**** Records shown ****

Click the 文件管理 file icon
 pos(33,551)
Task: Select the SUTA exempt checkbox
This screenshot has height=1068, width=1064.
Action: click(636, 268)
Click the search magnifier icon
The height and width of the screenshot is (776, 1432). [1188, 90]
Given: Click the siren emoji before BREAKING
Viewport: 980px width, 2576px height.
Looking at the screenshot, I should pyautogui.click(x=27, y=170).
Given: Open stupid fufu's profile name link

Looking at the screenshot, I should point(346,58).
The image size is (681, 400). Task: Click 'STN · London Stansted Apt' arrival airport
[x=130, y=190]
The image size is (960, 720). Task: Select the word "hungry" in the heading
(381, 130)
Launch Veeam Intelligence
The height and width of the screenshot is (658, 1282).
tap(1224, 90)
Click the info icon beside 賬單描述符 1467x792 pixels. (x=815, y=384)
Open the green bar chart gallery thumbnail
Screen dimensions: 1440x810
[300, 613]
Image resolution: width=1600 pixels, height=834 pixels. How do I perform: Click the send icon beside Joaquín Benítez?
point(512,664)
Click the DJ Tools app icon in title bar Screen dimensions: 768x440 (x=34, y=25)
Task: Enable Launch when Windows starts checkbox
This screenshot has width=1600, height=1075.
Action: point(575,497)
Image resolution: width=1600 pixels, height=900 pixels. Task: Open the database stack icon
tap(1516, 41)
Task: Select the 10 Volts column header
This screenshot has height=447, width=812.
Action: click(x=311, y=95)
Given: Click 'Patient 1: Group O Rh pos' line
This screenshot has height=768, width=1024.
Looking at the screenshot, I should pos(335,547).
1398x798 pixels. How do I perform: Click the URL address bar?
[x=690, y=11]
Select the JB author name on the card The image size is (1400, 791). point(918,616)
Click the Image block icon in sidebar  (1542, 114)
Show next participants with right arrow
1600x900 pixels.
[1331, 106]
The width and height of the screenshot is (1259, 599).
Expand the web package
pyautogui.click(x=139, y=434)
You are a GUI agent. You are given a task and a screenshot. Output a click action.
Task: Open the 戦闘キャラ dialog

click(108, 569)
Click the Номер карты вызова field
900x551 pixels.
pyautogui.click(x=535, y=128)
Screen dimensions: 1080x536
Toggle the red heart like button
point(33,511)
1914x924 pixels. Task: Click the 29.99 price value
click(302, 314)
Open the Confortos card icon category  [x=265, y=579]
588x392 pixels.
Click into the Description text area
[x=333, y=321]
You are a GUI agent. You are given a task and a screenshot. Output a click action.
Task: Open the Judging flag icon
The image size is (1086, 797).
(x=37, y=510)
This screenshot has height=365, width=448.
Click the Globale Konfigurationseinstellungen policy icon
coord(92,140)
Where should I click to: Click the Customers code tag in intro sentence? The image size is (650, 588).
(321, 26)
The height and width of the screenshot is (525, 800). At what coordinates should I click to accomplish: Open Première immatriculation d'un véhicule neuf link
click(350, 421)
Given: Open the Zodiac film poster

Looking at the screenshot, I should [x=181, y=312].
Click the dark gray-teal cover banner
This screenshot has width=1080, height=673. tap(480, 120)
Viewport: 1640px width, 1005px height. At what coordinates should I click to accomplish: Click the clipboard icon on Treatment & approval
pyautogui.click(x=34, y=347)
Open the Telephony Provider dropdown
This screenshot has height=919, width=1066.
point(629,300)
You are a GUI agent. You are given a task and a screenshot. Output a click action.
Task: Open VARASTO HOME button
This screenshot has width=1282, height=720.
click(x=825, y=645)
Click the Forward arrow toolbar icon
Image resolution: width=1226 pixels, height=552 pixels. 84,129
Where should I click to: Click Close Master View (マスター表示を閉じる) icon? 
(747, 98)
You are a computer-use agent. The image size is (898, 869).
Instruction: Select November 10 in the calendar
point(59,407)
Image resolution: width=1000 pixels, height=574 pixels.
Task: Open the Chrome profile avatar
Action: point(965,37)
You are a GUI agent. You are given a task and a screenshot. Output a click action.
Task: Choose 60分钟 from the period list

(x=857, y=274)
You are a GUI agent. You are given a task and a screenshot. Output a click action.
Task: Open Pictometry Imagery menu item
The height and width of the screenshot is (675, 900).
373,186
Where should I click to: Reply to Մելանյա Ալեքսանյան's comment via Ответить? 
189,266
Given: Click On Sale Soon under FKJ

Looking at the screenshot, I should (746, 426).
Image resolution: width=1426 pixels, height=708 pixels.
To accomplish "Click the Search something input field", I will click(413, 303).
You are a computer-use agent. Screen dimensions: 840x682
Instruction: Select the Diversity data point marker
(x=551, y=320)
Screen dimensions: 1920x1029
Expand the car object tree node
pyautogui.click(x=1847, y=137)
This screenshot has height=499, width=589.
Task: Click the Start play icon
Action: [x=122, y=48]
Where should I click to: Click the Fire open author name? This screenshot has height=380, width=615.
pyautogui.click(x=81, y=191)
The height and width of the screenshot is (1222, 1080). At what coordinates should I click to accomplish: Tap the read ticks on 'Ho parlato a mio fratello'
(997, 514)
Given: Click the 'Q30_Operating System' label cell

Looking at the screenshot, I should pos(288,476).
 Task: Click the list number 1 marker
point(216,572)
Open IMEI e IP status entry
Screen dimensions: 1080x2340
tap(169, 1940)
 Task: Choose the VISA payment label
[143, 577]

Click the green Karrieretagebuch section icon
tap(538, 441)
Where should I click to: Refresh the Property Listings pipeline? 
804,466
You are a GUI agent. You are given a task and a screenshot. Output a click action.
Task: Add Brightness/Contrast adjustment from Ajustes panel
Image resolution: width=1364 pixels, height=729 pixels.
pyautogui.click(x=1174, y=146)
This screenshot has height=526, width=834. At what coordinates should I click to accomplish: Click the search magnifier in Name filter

****

All the entries must be retyped exactly.

Click the 文件管理 file icon
 pos(33,551)
Task: Select the SUTA exempt checkbox
This screenshot has height=1068, width=1064.
Action: click(636, 268)
Click the search magnifier icon
The height and width of the screenshot is (776, 1432). [1188, 90]
Given: Click the siren emoji before BREAKING
Viewport: 980px width, 2576px height.
Looking at the screenshot, I should pyautogui.click(x=27, y=170).
Given: Open stupid fufu's profile name link

Looking at the screenshot, I should point(346,58).
The image size is (681, 400). Task: Click 'STN · London Stansted Apt' arrival airport
[x=130, y=190]
The image size is (960, 720). Task: Select the word "hungry" in the heading
(381, 130)
Launch Veeam Intelligence
The height and width of the screenshot is (658, 1282).
tap(1224, 90)
Click the info icon beside 賬單描述符 1467x792 pixels. (x=815, y=384)
Open the green bar chart gallery thumbnail
Screen dimensions: 1440x810
[300, 613]
Image resolution: width=1600 pixels, height=834 pixels. How do I perform: Click the send icon beside Joaquín Benítez?
point(512,664)
Click the DJ Tools app icon in title bar Screen dimensions: 768x440 (x=34, y=25)
Task: Enable Launch when Windows starts checkbox
This screenshot has width=1600, height=1075.
Action: point(575,497)
Image resolution: width=1600 pixels, height=900 pixels. Task: Open the database stack icon
tap(1516, 41)
Task: Select the 10 Volts column header
This screenshot has height=447, width=812.
Action: click(x=311, y=95)
Given: Click 'Patient 1: Group O Rh pos' line
This screenshot has height=768, width=1024.
Looking at the screenshot, I should pos(335,547).
1398x798 pixels. How do I perform: Click the URL address bar?
[x=690, y=11]
Select the JB author name on the card The image size is (1400, 791). point(918,616)
Click the Image block icon in sidebar  (1542, 114)
Show next participants with right arrow
1600x900 pixels.
[1331, 106]
The width and height of the screenshot is (1259, 599).
Expand the web package
pyautogui.click(x=139, y=434)
You are a GUI agent. You are given a task and a screenshot. Output a click action.
Task: Open the 戦闘キャラ dialog

click(108, 569)
Click the Номер карты вызова field
900x551 pixels.
pyautogui.click(x=535, y=128)
Screen dimensions: 1080x536
Toggle the red heart like button
point(33,511)
1914x924 pixels. Task: Click the 29.99 price value
click(302, 314)
Open the Confortos card icon category  [x=265, y=579]
588x392 pixels.
Click into the Description text area
[x=333, y=321]
You are a GUI agent. You are given a task and a screenshot. Output a click action.
Task: Open the Judging flag icon
The image size is (1086, 797).
(x=37, y=510)
This screenshot has height=365, width=448.
Click the Globale Konfigurationseinstellungen policy icon
coord(92,140)
Where should I click to: Click the Customers code tag in intro sentence? The image size is (650, 588).
(321, 26)
The height and width of the screenshot is (525, 800). At what coordinates should I click to accomplish: Open Première immatriculation d'un véhicule neuf link
click(350, 421)
Given: Open the Zodiac film poster

Looking at the screenshot, I should [x=181, y=312].
Click the dark gray-teal cover banner
This screenshot has width=1080, height=673. tap(480, 120)
Viewport: 1640px width, 1005px height. At what coordinates should I click to accomplish: Click the clipboard icon on Treatment & approval
pyautogui.click(x=34, y=347)
Open the Telephony Provider dropdown
This screenshot has height=919, width=1066.
point(629,300)
You are a GUI agent. You are given a task and a screenshot. Output a click action.
Task: Open VARASTO HOME button
This screenshot has width=1282, height=720.
click(x=825, y=645)
Click the Forward arrow toolbar icon
Image resolution: width=1226 pixels, height=552 pixels. 84,129
Where should I click to: Click Close Master View (マスター表示を閉じる) icon? 
(747, 98)
You are a computer-use agent. The image size is (898, 869).
Instruction: Select November 10 in the calendar
point(59,407)
Image resolution: width=1000 pixels, height=574 pixels.
Task: Open the Chrome profile avatar
Action: point(965,37)
You are a GUI agent. You are given a task and a screenshot. Output a click action.
Task: Choose 60分钟 from the period list

(x=857, y=274)
You are a GUI agent. You are given a task and a screenshot. Output a click action.
Task: Open Pictometry Imagery menu item
The height and width of the screenshot is (675, 900).
373,186
Where should I click to: Reply to Մելանյա Ալեքսանյան's comment via Ответить? 
189,266
Given: Click On Sale Soon under FKJ

Looking at the screenshot, I should (746, 426).
Image resolution: width=1426 pixels, height=708 pixels.
To accomplish "Click the Search something input field", I will click(413, 303).
You are a computer-use agent. Screen dimensions: 840x682
Instruction: Select the Diversity data point marker
(x=551, y=320)
Screen dimensions: 1920x1029
Expand the car object tree node
pyautogui.click(x=1847, y=137)
This screenshot has height=499, width=589.
Task: Click the Start play icon
Action: [x=122, y=48]
Where should I click to: Click the Fire open author name? This screenshot has height=380, width=615.
pyautogui.click(x=81, y=191)
The height and width of the screenshot is (1222, 1080). At what coordinates should I click to accomplish: Tap the read ticks on 'Ho parlato a mio fratello'
(997, 514)
Given: Click the 'Q30_Operating System' label cell

Looking at the screenshot, I should pos(288,476).
 Task: Click the list number 1 marker
point(216,572)
Open IMEI e IP status entry
Screen dimensions: 1080x2340
tap(169, 1940)
 Task: Choose the VISA payment label
[143, 577]

Click the green Karrieretagebuch section icon
tap(538, 441)
Where should I click to: Refresh the Property Listings pipeline? 
804,466
You are a GUI agent. You are given a task and a screenshot. Output a click action.
Task: Add Brightness/Contrast adjustment from Ajustes panel
Image resolution: width=1364 pixels, height=729 pixels.
pyautogui.click(x=1174, y=146)
This screenshot has height=526, width=834. At what coordinates should I click to accomplish: Click the search magnifier in Name filter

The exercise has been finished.